Ever since I had my jab on Wednesday afternoon I have been waiting for myself to go off like a giant, hormonal bomb of menopause. I have woken up every morning undergoing a kind of inventory. Moustache? Nope. Hot flush? Nope. Dried out husk like appearance? Nope.
It has only been two days, but the consultant was quite firm in listing side effects, general menopausal effects and the idea that rather than drip feeding me the menopause over say, two years, I would be getting it all in one big blast. I don’t think she quite meant within forty eight hours, but better safe than sorry. Don’t want any sneaky symptoms creeping up and taking me by surprise.
So I have been prodding away at myself suspiciously, like something the cat has dragged in, and it is mostly making me laugh at myself a lot. I am not very good at medication and apart from over the counter migraine medication I don’t take anything, ever, so I have a lot of preconceptions about what drugs will and won’t do. It seems I think they are like a medical magic wand.
I have had some symptoms, but then I am five days away from a period, so this is not entirely surprising. What is surprising however, is how mild the symptoms are. Could this be because of being jabbed in the arse with a giant needle on Wednesday afternoon? If it is, they can jab me in the arse every Wednesday from now till kingdom come if they want.
Mild and sporadic nausea rather than not being able to cook/eat or sit in the same room where food is being consumed.
Sore boobs – meh. I can live with, do live with this. Feeling like my tits have been trapped in a drawer is not great, but it’s on the tolerable end of the spectrum.

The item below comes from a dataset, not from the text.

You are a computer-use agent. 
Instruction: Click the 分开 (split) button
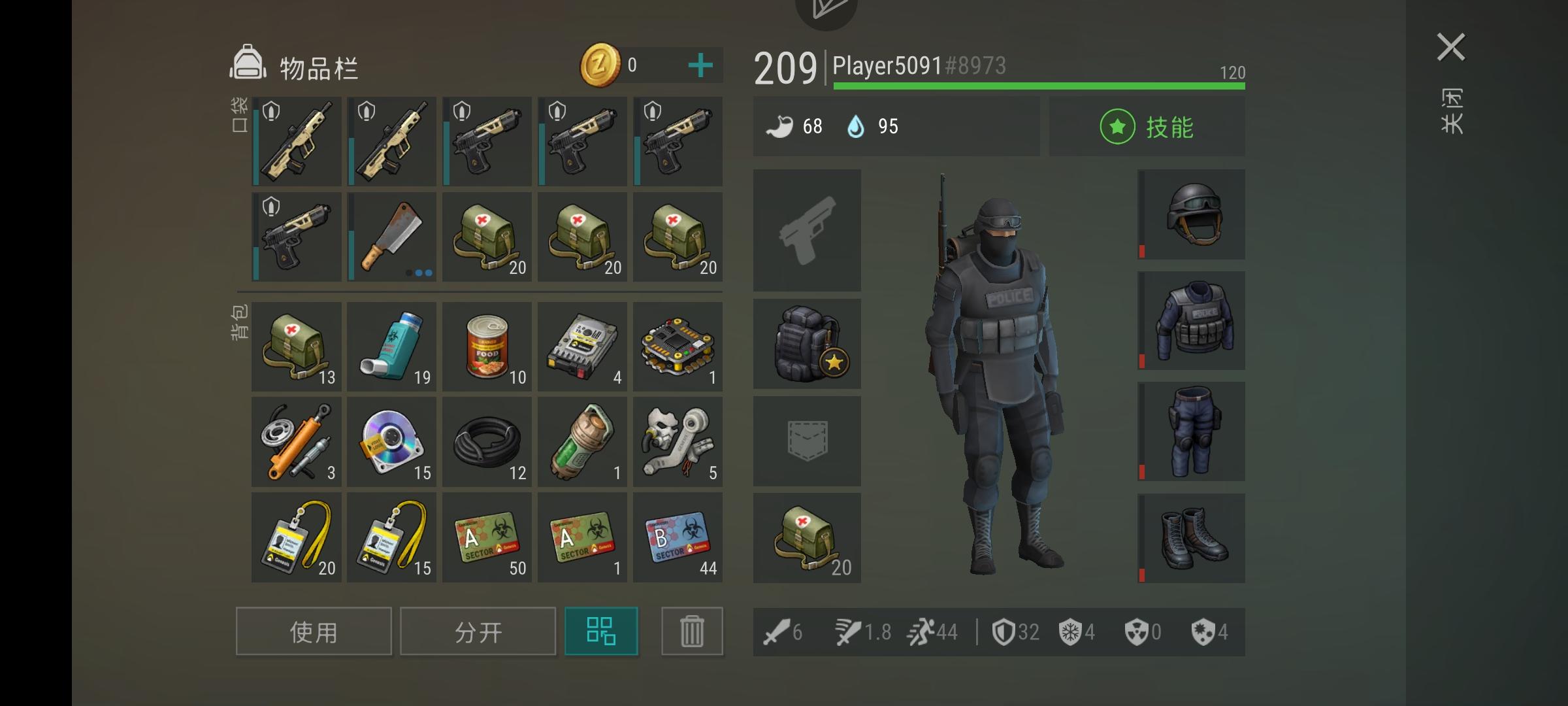478,631
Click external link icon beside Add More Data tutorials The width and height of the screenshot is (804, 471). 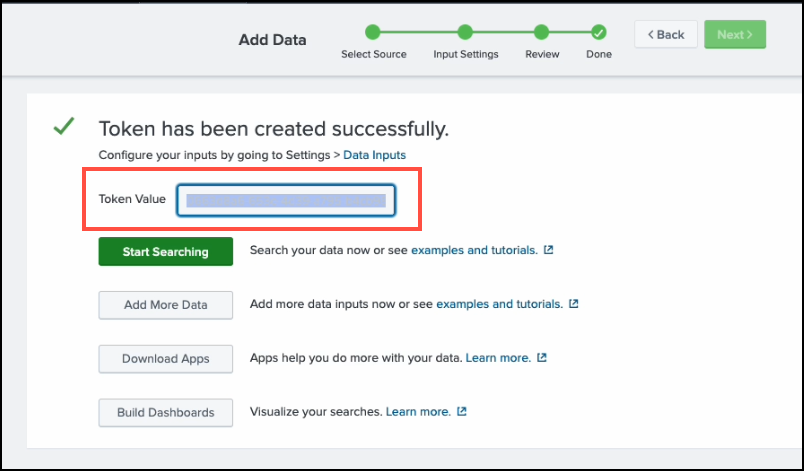[x=573, y=304]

Mild cramping and that weird sense that the world is going to fall out your vagina.
A headache which is heading into its 24th hour, which is unpleasant, but which is only a headache and not a migraine.
This is all. Everything. The lot.
Seven days before my last period I felt like the world was going to end. Emotionally I had had it and physically things weren’t in much better shape.
God knows if it’s the drugs, but right now I don’t care and I’m counting my blessings, every last one.